[Records for finding items]

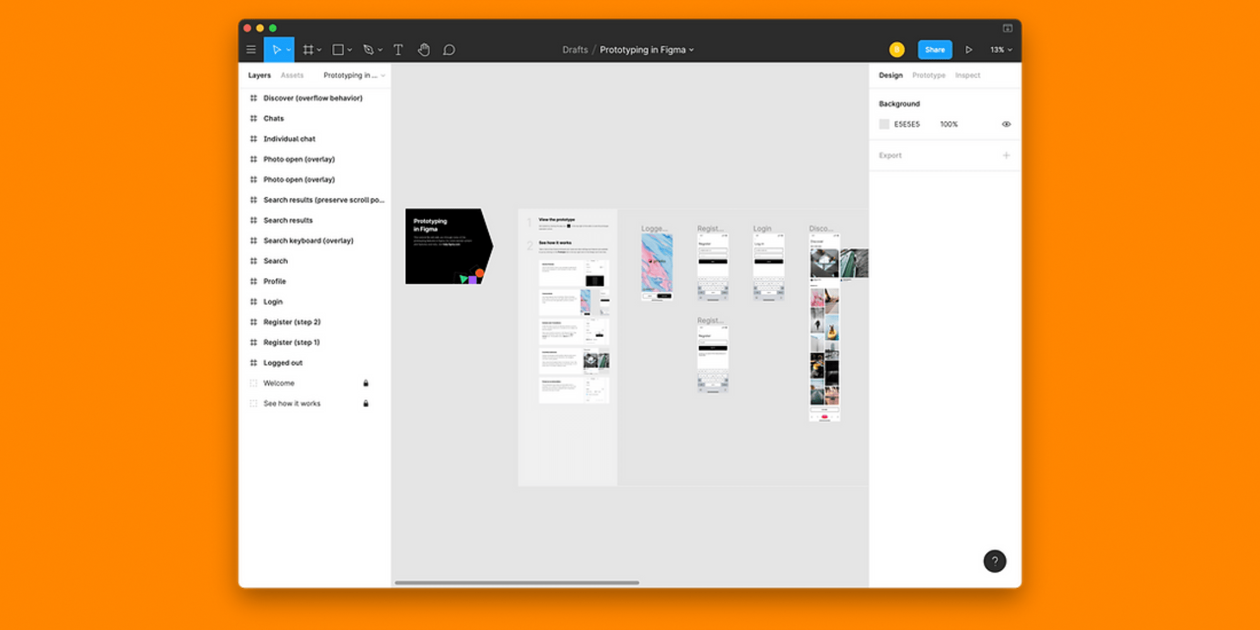
Task: Open the Move tool dropdown arrow
Action: tap(288, 49)
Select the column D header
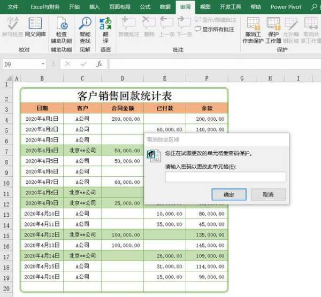Image resolution: width=321 pixels, height=297 pixels. pos(122,79)
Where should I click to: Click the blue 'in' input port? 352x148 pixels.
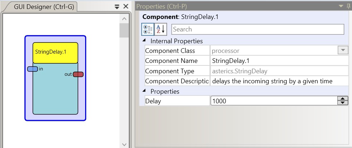pos(33,69)

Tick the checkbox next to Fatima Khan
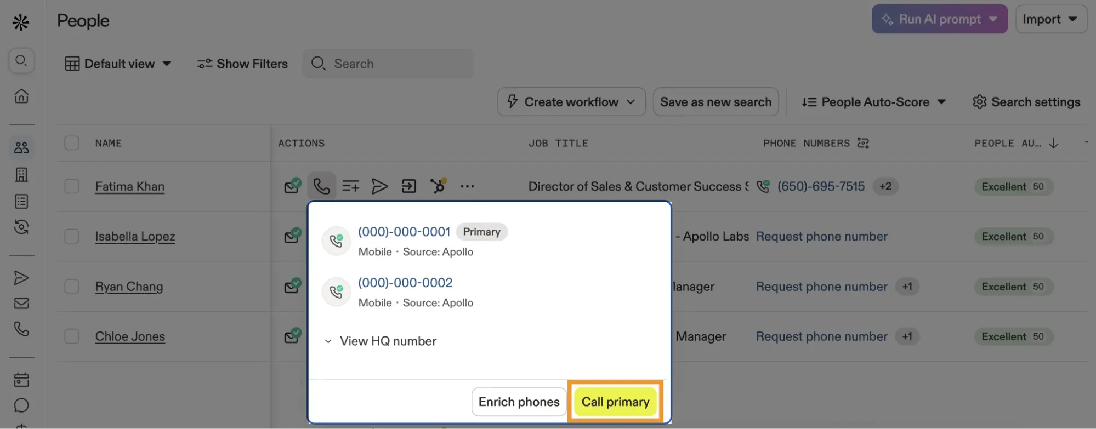72,186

■ DIRECTIVE ■
Can you format every line of the records above as a JSON list of strings, one string per line, skipping blank lines and leaving the pictures out?

■ SOLUTION TO THIS EXERCISE ■
[
  "Task: Open the Move tool dropdown arrow",
  "Action: tap(288, 49)",
  "Select the column D header",
  "Image resolution: width=321 pixels, height=297 pixels. pos(122,79)",
  "Where should I click to: Click the blue 'in' input port? 352x148 pixels.",
  "pos(33,69)",
  "Tick the checkbox next to Fatima Khan",
  "72,186"
]